*Instructions for the task*: Rewrite the lines beginning with the line that contains "Given: Click the" and continuing through the final line, replacing "badge" with "indicator" and leaving everything else unchanged.

◇ ◇ ◇ ◇ ◇ ◇ ◇

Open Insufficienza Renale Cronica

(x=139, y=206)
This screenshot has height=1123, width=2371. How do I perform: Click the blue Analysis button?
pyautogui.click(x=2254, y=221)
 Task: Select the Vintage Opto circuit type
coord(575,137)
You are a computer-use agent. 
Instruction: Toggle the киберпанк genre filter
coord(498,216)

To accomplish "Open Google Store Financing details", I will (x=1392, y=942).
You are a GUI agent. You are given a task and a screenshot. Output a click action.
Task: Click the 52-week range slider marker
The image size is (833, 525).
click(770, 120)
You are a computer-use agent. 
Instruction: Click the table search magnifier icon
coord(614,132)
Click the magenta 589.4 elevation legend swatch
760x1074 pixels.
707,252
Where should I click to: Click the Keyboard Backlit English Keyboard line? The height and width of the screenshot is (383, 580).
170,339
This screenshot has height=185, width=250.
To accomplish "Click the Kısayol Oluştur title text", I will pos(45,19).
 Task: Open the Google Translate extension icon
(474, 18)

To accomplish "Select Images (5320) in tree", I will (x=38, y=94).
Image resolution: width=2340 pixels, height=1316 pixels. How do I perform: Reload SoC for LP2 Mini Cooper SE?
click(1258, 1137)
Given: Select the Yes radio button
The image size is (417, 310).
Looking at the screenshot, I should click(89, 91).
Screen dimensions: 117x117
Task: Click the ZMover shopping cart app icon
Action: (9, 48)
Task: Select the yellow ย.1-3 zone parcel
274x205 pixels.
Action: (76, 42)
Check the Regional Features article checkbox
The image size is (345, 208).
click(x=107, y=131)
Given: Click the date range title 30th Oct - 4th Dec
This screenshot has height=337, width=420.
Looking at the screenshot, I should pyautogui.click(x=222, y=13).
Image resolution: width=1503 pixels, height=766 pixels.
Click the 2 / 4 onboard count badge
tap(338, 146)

◇ ◇ ◇ ◇ ◇ ◇ ◇

*The output*:
Given: Click the date range title 30th Oct - 4th Dec
This screenshot has height=337, width=420.
Looking at the screenshot, I should pyautogui.click(x=222, y=13).
Image resolution: width=1503 pixels, height=766 pixels.
Click the 2 / 4 onboard count indicator
tap(338, 146)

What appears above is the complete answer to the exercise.